Examining previously written examples of answers will help you while you are writing your own responses to interview questions. Below are four examples of answers to this interview question:

Table 1

“In order to hone my hospitality skills, I’d like to work as a RA at Smith and Brown House. Although I’m only a freshman here, I plan to declare a degree in hospitality shortly, and I think that working as a RA would provide me the opportunity to obtain useful experience in occupations linked to housing and hospitality that would enable me to stick with my major. I’ve learned a lot about the business while enrolled in hospitality courses at the sophomore level, and if given the chance, I believe I’d be an excellent first-time resident assistant.”

Table 2

“I’m interested in working at Wildwood Hall because I want to give back to this university in the same way that my wonderful RA did.
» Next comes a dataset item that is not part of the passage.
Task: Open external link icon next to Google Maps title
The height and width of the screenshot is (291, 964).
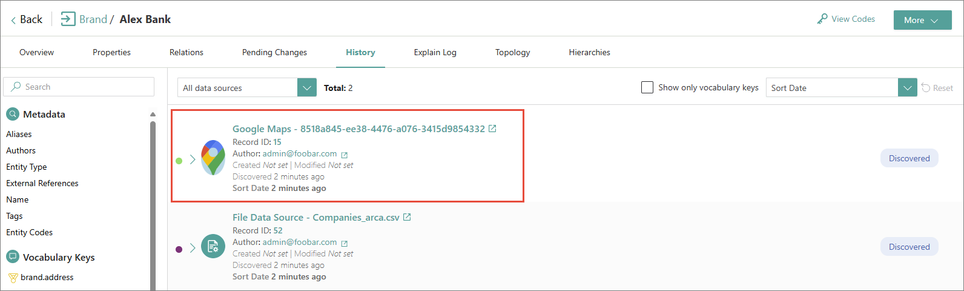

During my first year of college, I was homesick, but every time I chatted with Rodrick, my former resident advisor, I felt motivated. He had such a positive impact on me during a trying time in my college career that he actually inspired me to make an impact like he did. This academic year, I want to be a RA and play that part.”

Table 3

“I want to work as a RA in this dorm for a number of reasons, but the social aspect is the key one. I like forming new friendships and interacting with other students. As a hospitality major, I get to combine my passion for hospitality with my drive to engage with others. I think that working as a RA this year would allow me to utilize my skills and interests in a professional setting. I believe that my love of interacting with people and feeling a part of the community will help me become the best RA I can be.”

Table 4

“I want to be a RA because I believe that in this role, I will be able to best represent the university I adore. I’ve proven my capacity for relationship-building, management, and leadership by managing the school library. I’ve lived in Rachel Hall for my entire three years of college, and I want to use these skills for the good of this university and the residence hall I’ve spent so much time in.”

How should you react when asked “Why do you want to be a RA?”

Here are some additional suggestions for answering this interview question:

  • Be truthful: When answering this interview question, be as honest as possible. This will allow the interviewers to understand more about you and determine whether or not you’d make a suitable resident assistant at the dorm of your choice.
  • To help hiring managers swiftly and easily decide whether you are qualified for the position, think about answering this interview question as briefly as you can.
  • Give examples By offering interviewers instances of when you’ve used the traits you claim to possess, you can prove your ability.